A memo issued to top lawmakers last week by Deputy Taxation Director Kurt Kawafuji said his department is now looking at a 4.1 percent growth rate.

The Cayetano administration turned in its budget in December based on the 6.1 percent estimate, as did the Lingle administration in recent weeks.

The state collects just over $3 billion annually in tax revenues, and 2 percent translates to about $60 million less in anticipated revenue.

Seeking new cuts to the budget won't be easy. Lingle's refusal to use $175 million in the Hawai'i Hurricane Relief Fund, which Cayetano wanted to use, means Budget Director Georgina Kawamura already has had to cut programs. The most notable are across-the-board restrictions on all administrative agencies. The education and social service sectors are raising strong objections.

The Senate, in anticipation of the lower revenue forecast and the prospect of war with Iraq, last week moved out a bill that would raise the general excise tax by 0.5 percentage point to 4.5 percent, a plan estimated to take in about $80 million more annually, in large part to bolster education programs.

But Lingle and House leaders do not appear ready to embrace a tax hike.

"There are two things that I feel . . . we won't be discussing and that's the Hurricane Relief Fund or any employee layoffs," Lingle told The Advertiser last week.

She did not rule out a tax increase entirely, but said she would not support such a move for new proposals. She added, quickly, however: "I don't think it's necessary unless ... you're looking at new spending. I believe we could do it without raising taxes."

The governor said she will meet with Senate Ways and Means Chairman Brian Taniguchi, D-10th (Manoa, McCully), this week to begin looking at solutions to the problem.

"We'll probably have some scenarios to offer at that time," she said. That could entail delaying some of her own initiatives and she noted that both houses had already rejected her plan to hand over revenues from unadjudicated traffic fines to the counties. "There's an extra $4 million," she said.

Say, D-20th (St. Louis Heights, Palolo, Wilhelmina Rise), said he's skeptical there will be enough House support for a tax increase and suggested the House won't look at it seriously unless Lingle is willing as well.

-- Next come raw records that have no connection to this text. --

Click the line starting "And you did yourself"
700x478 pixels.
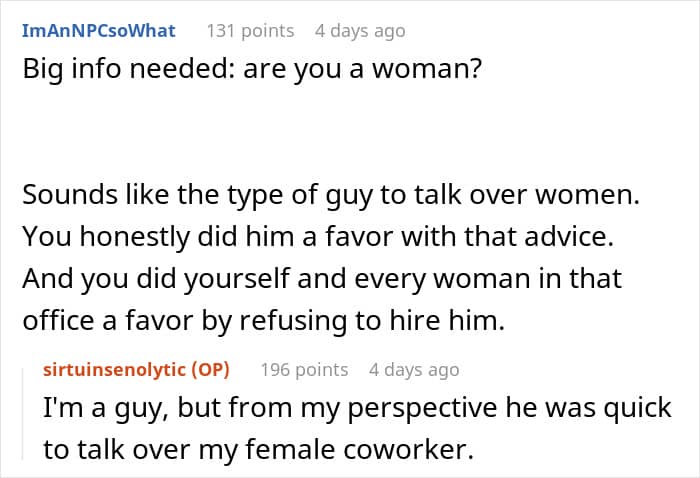tap(322, 278)
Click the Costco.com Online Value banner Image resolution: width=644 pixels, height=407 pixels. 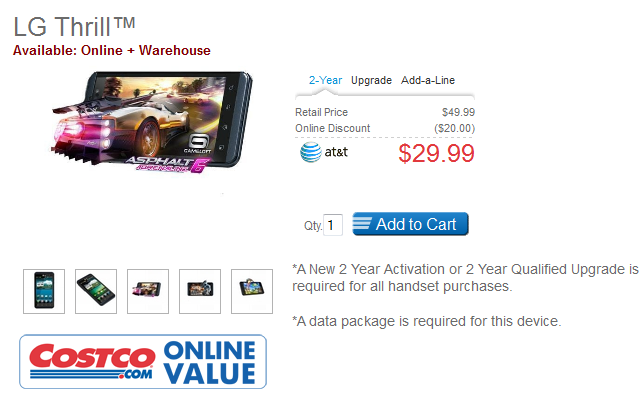[143, 361]
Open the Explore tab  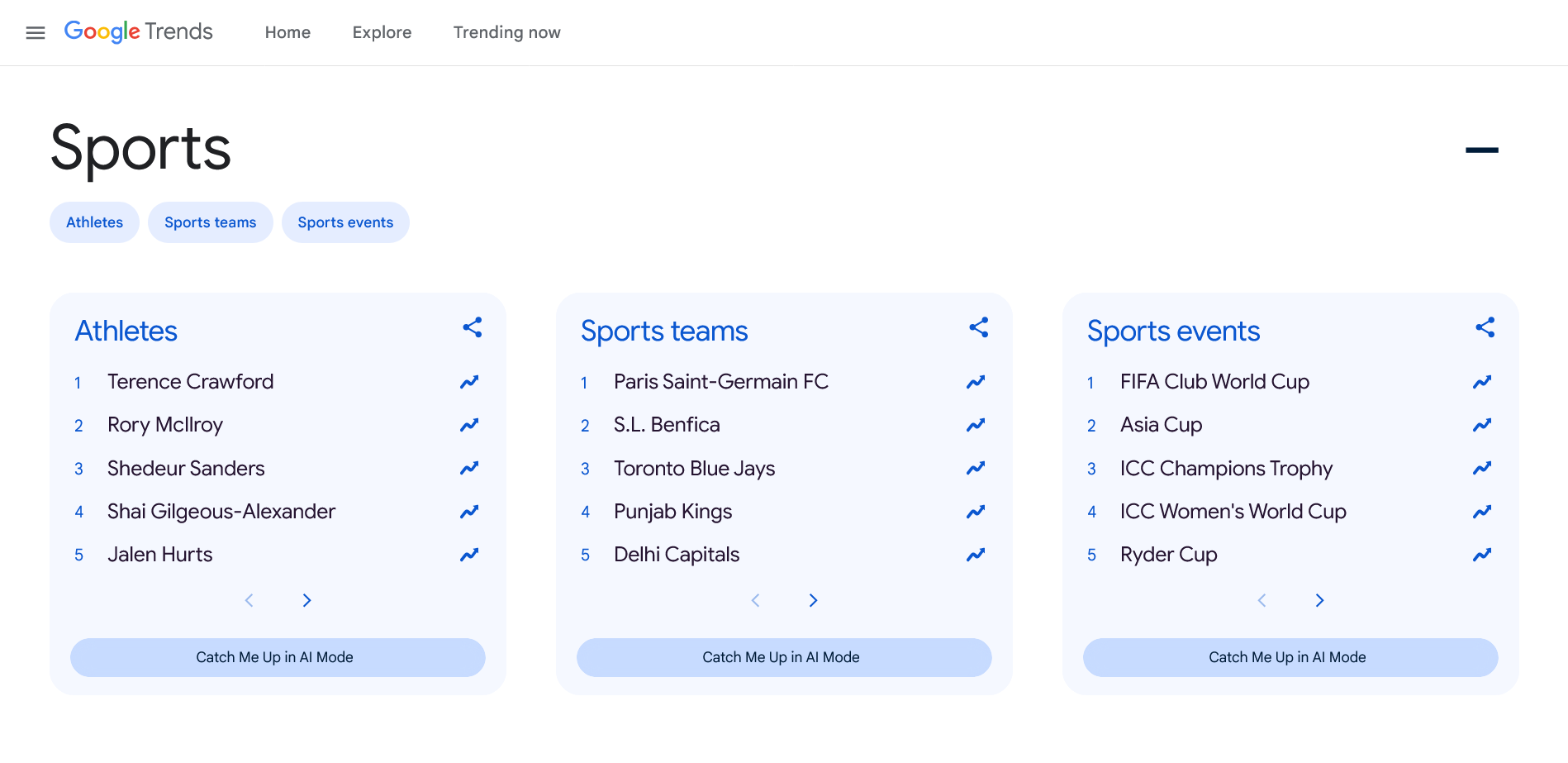click(x=382, y=32)
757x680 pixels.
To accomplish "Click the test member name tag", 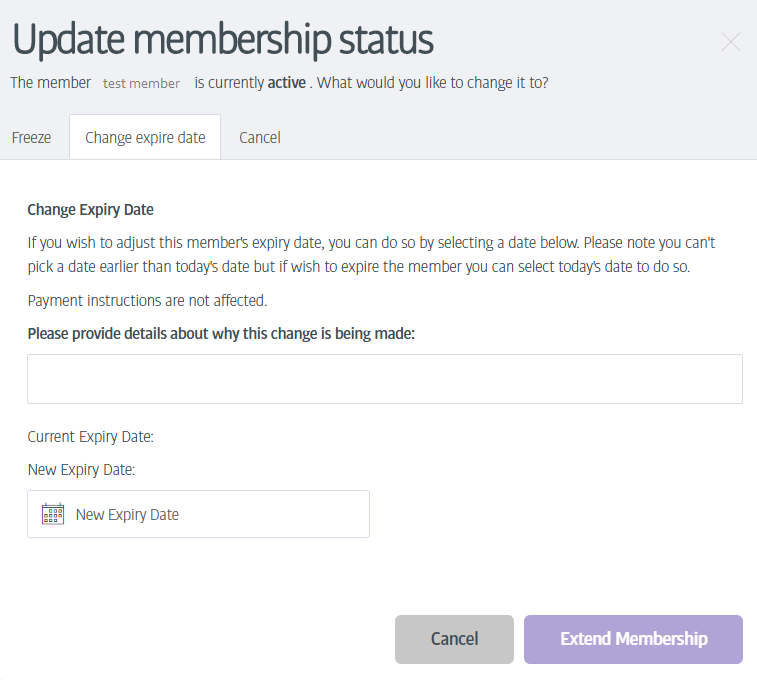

House Finance Chairman Dwight Takamine, D-1st (N. Hilo, Hamakua, N. Kohala), said: "It's a real dilemma we're in. There are services that are important, such as education, there are social services which are also important. Yet, knowing that war is looming (and) the kind of impact that will have on the people of Hawai'i, do we impose any further burdens at a time when people could be losing their jobs?"

Council of Revenues chairman Mike Sklarz and longtime member Paul Brewbaker would not speculate on what their projections will show come Thursday's meeting.

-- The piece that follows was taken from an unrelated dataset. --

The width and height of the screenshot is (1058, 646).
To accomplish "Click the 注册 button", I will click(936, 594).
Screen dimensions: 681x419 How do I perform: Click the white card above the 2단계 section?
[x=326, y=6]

Sklarz said Lingle's widely reported 4.1 percent prediction is "probably a good guess."

While growth in the first five months of the current year, through November 2002, were slow, it took a strong turn upward in December that led in part to the council's decision in January to maintain the 6.1 percent projection it had first given in September.

Also in January, it was still not clear whether the United States would invade Iraq. "Now we know it's probably more likely that there's going to be some kind of action," Sklarz said.

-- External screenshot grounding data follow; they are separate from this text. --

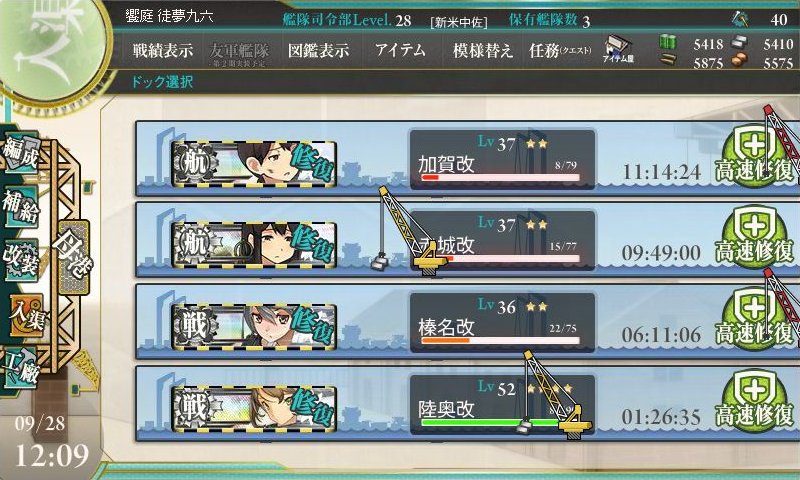The height and width of the screenshot is (480, 800).
Task: Open the 図鑑表示 encyclopedia menu
Action: [318, 50]
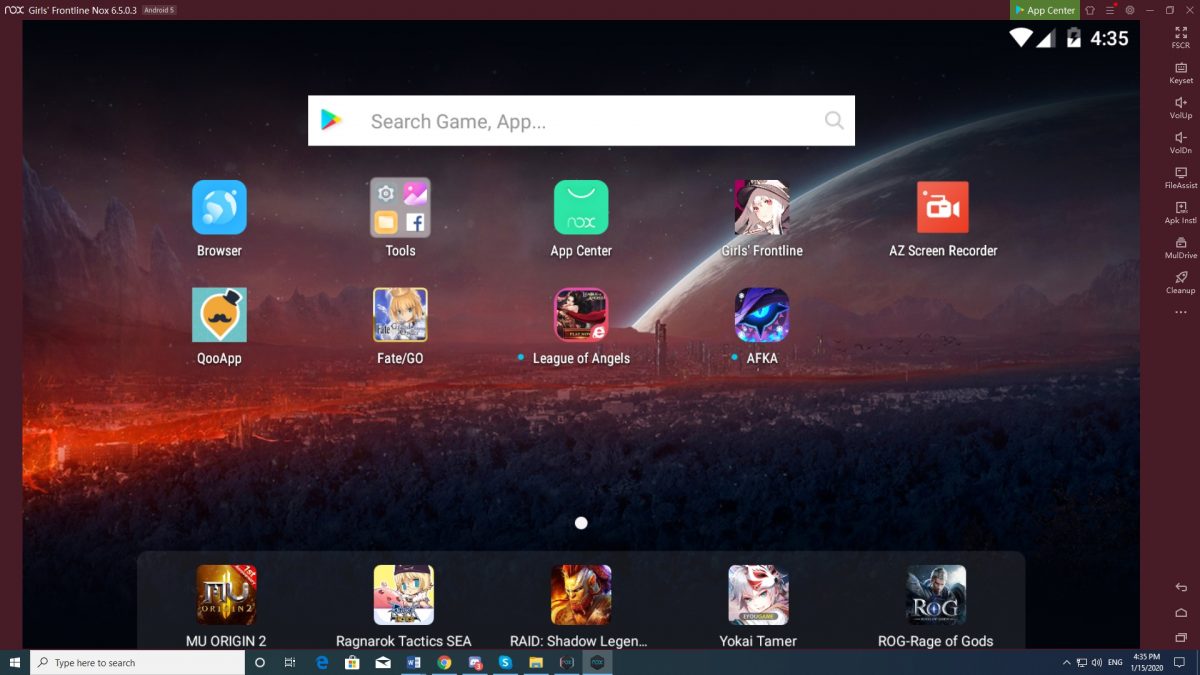The width and height of the screenshot is (1200, 675).
Task: Launch RAID: Shadow Legends from dock
Action: coord(581,595)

On the other hand, he said, signs from January that were more positive are still evident, such as a continually strong real estate market, low interest rates, increasing rents and high retail sales.

Lowell Kalapa, president of the nonprofit Tax Foundation of Hawai'i, thought the forecast was too optimistic, but he added that he understood where the council was coming from.

"I think almost all of us were hoping that the economy would turn around because it's been over 10 years," he said.

Besides geopolitical issues such as Sept. 11 and the tensions in the Gulf, there are new tax laws that went into effect in recent years, which have effects that are hard to quantify, Sklarz said. "You do your best in trying to incorporate these effects."